Another structural challenge, exacerbated by Covid, is delayed receivables. Hailed as the ‘biggest problem faced by Indian MSMEs’, over 5 lakh crores, amounting to a third of MSME sales, is stuck in delayed payments from state and central public sector companies and large private companies. Low bargaining power and delays in the judicial system mean that MSMEs are essentially stuck with 17% of them writing off up to 20% of their receivables.

Amid this doom and gloom, however, age-old solutions have received a significant boost. Gromor Finance, an upcoming NBFC, for example, has partnered with deAsra Foundation, an entrepreneurship support organization, to launch a Covid recovery loan product.

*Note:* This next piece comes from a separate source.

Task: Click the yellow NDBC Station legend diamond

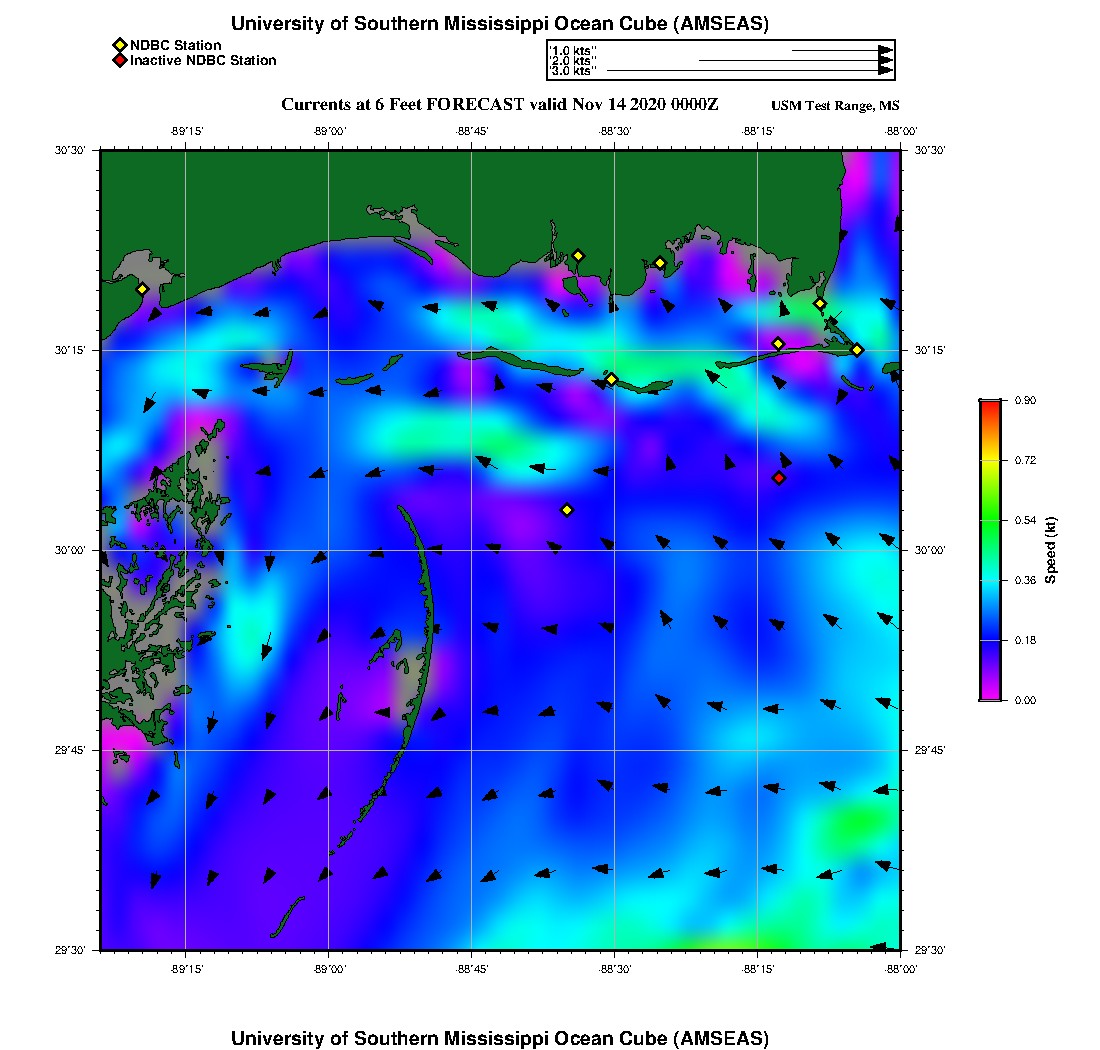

“A major reason for the stalemate between banks and nano and micro-entrepreneurs is information asymmetry. While many of ~1000 entrepreneurs Gromor reached out to qualified for the ‘Sahayata loan’, many were rejected because of basic documentation – address proof, UPI enabled bank accounts etc.” – Shailesh Dixit, Co-Founder, Gromor Finance

According to Gromor at least 50-60% of rejected loan applications were because of basic documentation. NBFCs and FinTech players such as Gromor have a window of opportunity and are most likely to drive a virtuous cycle of formalization – formal credit – job growth among India’s MSMEs.

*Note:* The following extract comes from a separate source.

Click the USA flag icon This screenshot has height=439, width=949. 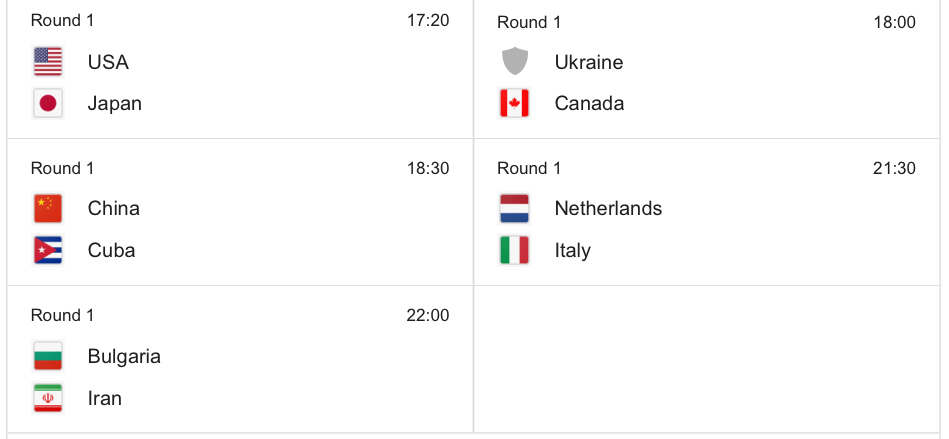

FinTech and NBFCs contribute to ~40% of new to credit borrowers, twice as much as private and public sector banks. Hence, unlocking credit flow to these ‘new age’ players is a national imperative. However, many unrated or low rated NBFCs, who typically serve nano and micro-entrepreneurs customers, and are at the forefront of India’s movement towards formal entrepreneurship, are unable to serve customers at full capacity. Therefore, both the central and state governments are only able to support a fraction of MSMEs. Several financial innovations are leading the charge in bringing many more MSMEs to the formal fold. Cluster-based financing is one example. By assessing the credit worthiness of MSMEs at a cluster level (e.g. shoe manufacturers), financiers can build a profile of ‘thin file’ enterprises through a deep understanding of cash flows, business cycles, and industry trends. NBFCs such as Aye Finance and FinTech players such as Credochain, Svakarma leverage cluster-based financing to keep acquisition costs and default rates lower.

Factoring and supply chain financing are game changers for delayed receivables. TReDS, a digital factoring platform, has over 12000 MSMEs and has cleared invoices worth 22,000 crores in the last 3 years. The ecosystem of buyers, sellers, and financiers offers a robust mechanism for MSMEs to get payment on time. However, the platform requires reform to boost the number of financiers, MSMEs, and large buyers on the platform.

A final unlock for MSMEs will be insurance. With Covid, ‘business break’ insurance has become a topic of conversation in policy and corporate circles. Given the complexity of the MSME landscape, a bundled product which starts from a universal no-frills product to add-ons that MSMEs can pay for basis their unique context will help. IRDAI recently announced that two products for MSMEs are in the works and as an ecosystem, we need to help strengthen and mainstream these offerings.

India has immense entrepreneurial potential that continues to remain underleveraged. While finance is one element to build a dynamic biosphere of entrepreneurship, the Covid crisis has brought in unprecedented urgency to reach and support MSMEs and create a comprehensive, integrated policy to promote skill development and liquidity.